Kit Carson Becomes a Hero
The Comanche Wars were nothing more than isolated skirmishes between the Comanche, Kiowa, and other southern plains tribes and American settlers in the flatlands of northern Texas and southern Oklahoma. Like most of the Indian Wars, the Comanche Wars were fought because of White encroachment on Indian lands. In the First Battle of Adobe Walls (1864), named for a ramshackle trading post near modern-day Amarillo, U.S. Military forces under Kit Carson defeated a huge force of Comanche and Kiowa warriors that outnumbered them by over 4,000. The result of the battle made Kit Carson a frontier hero.

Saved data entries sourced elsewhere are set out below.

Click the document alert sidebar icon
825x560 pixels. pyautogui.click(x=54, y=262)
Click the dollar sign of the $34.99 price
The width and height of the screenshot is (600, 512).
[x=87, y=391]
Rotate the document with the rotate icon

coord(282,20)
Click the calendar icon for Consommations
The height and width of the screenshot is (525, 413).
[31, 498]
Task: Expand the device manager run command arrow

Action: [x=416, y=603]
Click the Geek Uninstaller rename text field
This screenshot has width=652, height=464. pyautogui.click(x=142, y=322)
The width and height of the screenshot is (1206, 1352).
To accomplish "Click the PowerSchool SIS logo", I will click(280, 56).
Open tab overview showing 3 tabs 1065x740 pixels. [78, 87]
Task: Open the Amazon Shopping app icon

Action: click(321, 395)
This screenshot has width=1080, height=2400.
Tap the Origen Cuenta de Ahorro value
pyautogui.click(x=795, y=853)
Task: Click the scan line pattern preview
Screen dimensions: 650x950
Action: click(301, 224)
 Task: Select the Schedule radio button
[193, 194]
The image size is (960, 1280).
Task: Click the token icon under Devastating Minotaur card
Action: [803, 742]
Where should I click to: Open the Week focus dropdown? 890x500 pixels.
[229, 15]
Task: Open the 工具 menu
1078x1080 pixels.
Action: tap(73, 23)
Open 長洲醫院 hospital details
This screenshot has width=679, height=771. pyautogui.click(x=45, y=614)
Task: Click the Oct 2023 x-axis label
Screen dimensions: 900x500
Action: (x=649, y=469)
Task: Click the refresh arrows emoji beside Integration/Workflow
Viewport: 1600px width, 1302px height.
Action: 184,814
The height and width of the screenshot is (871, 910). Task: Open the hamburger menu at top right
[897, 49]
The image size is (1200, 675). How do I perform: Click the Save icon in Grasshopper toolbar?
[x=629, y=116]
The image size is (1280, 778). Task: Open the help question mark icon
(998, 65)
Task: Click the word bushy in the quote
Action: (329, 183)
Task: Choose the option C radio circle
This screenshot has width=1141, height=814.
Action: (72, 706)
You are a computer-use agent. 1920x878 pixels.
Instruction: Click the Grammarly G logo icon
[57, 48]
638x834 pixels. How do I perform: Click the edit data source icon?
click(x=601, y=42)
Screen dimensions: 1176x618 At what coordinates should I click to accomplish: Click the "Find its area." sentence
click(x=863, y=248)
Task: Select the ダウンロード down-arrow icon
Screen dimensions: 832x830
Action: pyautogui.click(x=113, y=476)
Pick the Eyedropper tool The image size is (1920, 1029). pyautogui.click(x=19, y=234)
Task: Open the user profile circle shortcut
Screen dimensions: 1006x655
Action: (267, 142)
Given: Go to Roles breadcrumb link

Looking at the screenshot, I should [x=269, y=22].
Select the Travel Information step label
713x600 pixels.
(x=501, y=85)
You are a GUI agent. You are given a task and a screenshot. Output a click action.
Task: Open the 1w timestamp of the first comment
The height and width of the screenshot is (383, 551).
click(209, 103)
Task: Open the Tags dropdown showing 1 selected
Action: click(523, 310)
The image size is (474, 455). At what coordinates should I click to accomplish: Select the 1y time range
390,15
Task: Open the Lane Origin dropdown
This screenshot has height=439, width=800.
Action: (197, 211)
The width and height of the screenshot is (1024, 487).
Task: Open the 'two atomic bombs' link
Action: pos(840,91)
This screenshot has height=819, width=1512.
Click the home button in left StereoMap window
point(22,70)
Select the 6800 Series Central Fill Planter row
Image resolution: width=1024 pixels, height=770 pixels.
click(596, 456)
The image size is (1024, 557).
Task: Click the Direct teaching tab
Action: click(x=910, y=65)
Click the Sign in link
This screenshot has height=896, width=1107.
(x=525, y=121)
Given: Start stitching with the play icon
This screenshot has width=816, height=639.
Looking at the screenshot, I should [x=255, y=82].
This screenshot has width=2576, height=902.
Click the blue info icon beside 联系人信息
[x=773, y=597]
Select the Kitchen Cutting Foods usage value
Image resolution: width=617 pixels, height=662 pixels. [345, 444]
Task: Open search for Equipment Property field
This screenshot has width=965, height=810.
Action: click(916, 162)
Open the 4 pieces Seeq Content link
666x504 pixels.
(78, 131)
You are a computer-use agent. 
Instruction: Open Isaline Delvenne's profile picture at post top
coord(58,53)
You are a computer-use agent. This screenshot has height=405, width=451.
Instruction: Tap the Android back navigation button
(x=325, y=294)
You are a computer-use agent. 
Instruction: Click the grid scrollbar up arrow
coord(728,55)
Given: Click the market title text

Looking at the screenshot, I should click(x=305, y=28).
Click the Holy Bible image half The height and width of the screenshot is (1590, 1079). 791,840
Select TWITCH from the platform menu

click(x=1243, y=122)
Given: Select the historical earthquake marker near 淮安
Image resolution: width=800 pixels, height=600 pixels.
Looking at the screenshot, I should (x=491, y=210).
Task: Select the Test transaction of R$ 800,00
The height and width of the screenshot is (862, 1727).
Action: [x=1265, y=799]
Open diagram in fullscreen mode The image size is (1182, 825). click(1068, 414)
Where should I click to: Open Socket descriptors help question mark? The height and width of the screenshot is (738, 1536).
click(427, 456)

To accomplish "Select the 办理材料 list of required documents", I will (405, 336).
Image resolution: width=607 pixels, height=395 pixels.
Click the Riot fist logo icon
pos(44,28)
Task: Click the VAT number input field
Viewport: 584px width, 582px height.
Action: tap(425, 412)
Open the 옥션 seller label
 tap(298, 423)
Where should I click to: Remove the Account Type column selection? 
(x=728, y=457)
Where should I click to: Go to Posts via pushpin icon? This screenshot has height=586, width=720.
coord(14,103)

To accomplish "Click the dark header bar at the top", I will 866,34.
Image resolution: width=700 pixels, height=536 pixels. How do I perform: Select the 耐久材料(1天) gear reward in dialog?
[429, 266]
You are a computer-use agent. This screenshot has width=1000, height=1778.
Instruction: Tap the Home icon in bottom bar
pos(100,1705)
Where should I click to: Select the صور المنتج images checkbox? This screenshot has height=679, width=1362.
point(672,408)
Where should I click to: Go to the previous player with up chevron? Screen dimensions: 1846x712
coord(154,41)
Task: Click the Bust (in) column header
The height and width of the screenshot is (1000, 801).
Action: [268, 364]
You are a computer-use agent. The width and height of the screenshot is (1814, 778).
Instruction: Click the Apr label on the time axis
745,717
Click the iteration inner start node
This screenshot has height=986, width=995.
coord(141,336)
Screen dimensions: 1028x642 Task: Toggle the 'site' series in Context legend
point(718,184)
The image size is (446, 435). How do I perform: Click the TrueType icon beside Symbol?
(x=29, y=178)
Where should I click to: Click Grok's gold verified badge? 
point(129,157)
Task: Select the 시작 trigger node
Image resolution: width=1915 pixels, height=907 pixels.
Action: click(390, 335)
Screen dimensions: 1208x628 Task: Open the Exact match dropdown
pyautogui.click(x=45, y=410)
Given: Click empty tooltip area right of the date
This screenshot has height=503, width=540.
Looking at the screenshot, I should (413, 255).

Broken Promises; the Treaty of Medicine Lodge
As White settlement in the southern plains increased in the early and mid 1800's, Comanche villages were decimated by diseases such as smallpox and cholera that wiped out nearly 80 percent of the population. In 1867, the struggling Comanche signed the Treaty of Medicine Lodge with the U.S. Government. In the treaty, the Comanche surrendered most of their ancestral land in exchange for churches, schools, and annual payments. In addition, the government agreed to regulate the White buffalo hunters, who had decimated the great herds. The government, however, failed to keep this promise.
Fort Sill
In 1874, Comanche warriors under White Eagle ambushed a group of 28 buffalo hunters in the Texas Panhandle, in what came to be known as the 2nd Battle of Adobe Walls. The attack failed, and U.S. military forces forced the remaining resistance into a tiny reservation known as Fort Sill in Oklahoma. The reservation totaled only 5,000 square miles - a fraction of the Comanche ancestral lands. In 1892, the reservation was reduced in size once again to only 480,000 acres.